### GIVEN RECORDS:
§

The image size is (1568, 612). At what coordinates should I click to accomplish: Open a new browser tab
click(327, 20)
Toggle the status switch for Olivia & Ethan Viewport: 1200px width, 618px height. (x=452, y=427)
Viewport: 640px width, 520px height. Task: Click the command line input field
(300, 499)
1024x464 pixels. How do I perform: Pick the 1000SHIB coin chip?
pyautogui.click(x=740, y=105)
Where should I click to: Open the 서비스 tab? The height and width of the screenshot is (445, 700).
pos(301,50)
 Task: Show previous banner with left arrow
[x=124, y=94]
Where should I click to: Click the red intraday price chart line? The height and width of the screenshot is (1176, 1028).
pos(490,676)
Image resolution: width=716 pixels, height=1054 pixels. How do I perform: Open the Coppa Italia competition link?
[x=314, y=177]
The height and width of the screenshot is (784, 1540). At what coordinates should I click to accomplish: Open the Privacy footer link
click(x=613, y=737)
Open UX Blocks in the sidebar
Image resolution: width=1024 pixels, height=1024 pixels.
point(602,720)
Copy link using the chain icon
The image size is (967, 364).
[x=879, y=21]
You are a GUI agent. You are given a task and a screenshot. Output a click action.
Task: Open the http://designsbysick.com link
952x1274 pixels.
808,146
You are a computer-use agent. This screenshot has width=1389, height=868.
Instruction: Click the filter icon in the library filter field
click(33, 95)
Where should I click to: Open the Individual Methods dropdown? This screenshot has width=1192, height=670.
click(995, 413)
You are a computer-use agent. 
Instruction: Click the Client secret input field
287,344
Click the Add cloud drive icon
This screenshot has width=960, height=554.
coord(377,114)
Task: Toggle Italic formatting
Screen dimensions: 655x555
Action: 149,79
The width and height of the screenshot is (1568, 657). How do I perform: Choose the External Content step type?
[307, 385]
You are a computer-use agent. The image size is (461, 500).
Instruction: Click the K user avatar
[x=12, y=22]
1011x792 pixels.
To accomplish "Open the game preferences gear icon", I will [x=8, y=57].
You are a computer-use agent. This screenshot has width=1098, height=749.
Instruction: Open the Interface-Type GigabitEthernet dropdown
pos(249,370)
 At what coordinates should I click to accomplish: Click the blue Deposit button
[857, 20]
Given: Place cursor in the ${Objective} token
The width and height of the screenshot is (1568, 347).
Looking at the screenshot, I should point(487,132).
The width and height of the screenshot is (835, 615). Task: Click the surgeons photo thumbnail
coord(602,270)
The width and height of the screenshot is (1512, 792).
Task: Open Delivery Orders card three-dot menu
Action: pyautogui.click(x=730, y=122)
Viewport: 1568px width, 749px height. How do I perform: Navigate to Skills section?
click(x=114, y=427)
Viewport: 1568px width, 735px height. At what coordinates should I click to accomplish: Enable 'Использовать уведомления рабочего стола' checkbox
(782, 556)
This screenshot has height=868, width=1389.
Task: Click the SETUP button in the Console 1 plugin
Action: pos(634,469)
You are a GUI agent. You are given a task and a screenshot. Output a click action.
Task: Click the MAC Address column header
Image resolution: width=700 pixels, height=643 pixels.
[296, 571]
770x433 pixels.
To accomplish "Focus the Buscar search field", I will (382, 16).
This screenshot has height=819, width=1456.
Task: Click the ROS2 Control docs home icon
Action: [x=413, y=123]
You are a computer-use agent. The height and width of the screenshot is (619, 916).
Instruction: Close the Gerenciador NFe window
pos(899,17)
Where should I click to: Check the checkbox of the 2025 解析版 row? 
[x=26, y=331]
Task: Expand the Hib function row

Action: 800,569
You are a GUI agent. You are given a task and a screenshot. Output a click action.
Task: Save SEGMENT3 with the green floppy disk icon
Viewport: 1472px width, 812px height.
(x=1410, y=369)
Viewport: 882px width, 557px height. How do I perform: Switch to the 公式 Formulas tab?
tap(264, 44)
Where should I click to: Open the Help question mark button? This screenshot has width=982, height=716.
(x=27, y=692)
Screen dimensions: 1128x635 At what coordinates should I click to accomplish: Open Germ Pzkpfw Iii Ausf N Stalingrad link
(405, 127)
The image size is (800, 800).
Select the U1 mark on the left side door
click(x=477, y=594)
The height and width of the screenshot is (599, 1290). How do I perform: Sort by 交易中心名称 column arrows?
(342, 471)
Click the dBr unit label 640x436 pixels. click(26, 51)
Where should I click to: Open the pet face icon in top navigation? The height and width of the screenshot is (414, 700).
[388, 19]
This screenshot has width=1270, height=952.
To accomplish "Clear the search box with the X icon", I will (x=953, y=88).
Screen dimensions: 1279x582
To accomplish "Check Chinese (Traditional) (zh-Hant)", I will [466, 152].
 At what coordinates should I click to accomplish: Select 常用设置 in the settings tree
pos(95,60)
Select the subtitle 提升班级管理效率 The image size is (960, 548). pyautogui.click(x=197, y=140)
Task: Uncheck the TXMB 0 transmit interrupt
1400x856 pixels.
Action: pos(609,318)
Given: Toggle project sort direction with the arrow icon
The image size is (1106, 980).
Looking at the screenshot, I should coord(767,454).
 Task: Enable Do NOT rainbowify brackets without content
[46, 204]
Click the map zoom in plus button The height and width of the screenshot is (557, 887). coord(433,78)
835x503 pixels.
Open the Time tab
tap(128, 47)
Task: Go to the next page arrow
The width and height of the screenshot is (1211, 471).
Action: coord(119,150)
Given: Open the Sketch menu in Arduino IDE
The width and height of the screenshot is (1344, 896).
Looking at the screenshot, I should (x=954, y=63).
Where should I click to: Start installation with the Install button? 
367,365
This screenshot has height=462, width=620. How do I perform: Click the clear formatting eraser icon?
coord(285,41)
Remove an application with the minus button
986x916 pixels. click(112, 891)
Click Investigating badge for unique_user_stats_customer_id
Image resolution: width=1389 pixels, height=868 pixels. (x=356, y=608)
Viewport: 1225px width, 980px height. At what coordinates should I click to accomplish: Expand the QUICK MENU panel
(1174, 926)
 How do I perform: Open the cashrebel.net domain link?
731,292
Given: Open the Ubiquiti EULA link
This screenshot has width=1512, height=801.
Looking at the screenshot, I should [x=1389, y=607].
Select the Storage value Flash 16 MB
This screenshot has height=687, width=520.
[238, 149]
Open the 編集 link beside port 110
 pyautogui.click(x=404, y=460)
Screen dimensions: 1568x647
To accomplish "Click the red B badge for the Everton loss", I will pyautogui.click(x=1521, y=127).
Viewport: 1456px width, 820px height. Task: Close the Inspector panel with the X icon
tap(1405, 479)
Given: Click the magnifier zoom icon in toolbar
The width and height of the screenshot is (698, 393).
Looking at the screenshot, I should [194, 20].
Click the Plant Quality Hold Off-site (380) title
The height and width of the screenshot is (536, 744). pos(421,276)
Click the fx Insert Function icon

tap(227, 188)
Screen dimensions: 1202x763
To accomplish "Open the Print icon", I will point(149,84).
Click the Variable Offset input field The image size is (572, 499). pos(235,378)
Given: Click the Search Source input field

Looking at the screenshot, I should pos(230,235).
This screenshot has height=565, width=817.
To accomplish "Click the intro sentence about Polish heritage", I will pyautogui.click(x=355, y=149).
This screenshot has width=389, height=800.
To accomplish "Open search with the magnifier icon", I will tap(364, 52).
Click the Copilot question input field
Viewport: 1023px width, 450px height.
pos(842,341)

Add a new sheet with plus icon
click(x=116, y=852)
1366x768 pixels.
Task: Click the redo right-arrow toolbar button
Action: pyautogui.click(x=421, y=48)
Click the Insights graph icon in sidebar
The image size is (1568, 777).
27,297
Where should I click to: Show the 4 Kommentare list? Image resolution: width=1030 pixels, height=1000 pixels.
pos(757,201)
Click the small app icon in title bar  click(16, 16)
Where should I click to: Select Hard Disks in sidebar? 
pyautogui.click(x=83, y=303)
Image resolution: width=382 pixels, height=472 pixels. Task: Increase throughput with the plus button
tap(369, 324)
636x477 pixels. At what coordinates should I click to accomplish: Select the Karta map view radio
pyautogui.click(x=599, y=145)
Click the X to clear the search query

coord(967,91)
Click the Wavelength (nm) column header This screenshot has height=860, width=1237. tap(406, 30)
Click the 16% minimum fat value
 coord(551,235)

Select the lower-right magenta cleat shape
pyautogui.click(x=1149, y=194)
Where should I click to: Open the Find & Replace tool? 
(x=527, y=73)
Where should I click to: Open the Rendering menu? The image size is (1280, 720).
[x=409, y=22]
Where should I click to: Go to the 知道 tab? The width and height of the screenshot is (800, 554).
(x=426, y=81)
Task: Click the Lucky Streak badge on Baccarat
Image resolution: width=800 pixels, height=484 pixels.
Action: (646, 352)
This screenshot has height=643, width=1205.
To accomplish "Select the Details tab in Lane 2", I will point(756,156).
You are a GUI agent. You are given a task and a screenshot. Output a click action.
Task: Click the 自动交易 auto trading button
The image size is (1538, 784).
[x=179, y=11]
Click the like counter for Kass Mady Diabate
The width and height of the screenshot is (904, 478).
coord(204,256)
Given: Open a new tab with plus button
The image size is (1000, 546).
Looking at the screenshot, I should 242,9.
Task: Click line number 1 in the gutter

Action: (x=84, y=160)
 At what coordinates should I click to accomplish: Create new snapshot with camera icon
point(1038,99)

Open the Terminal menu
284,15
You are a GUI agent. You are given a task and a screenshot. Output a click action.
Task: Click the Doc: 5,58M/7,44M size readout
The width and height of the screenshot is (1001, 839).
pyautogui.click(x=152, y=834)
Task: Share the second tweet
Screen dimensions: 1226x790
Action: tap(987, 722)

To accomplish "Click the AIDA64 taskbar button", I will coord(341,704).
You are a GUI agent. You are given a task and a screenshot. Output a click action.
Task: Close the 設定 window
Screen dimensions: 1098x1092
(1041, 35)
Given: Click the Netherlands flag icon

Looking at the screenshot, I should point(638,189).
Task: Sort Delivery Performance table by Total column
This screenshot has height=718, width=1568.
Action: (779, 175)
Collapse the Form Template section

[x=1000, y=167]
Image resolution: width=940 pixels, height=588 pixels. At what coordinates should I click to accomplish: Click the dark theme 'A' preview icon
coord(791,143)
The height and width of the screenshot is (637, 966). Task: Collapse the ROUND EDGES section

§

### EXERCISE AIM:
Only the lines of the data holding the string "computer" are wanted; copy each of them.

### WRITTEN REPLY:
You are a computer-use agent. This screenshot has width=1389, height=868.
You are a computer-use agent. 
You are a computer-use agent. The image size is (461, 500).
You are a computer-use agent. This screenshot has width=1098, height=749.
You are a computer-use agent. The height and width of the screenshot is (619, 916).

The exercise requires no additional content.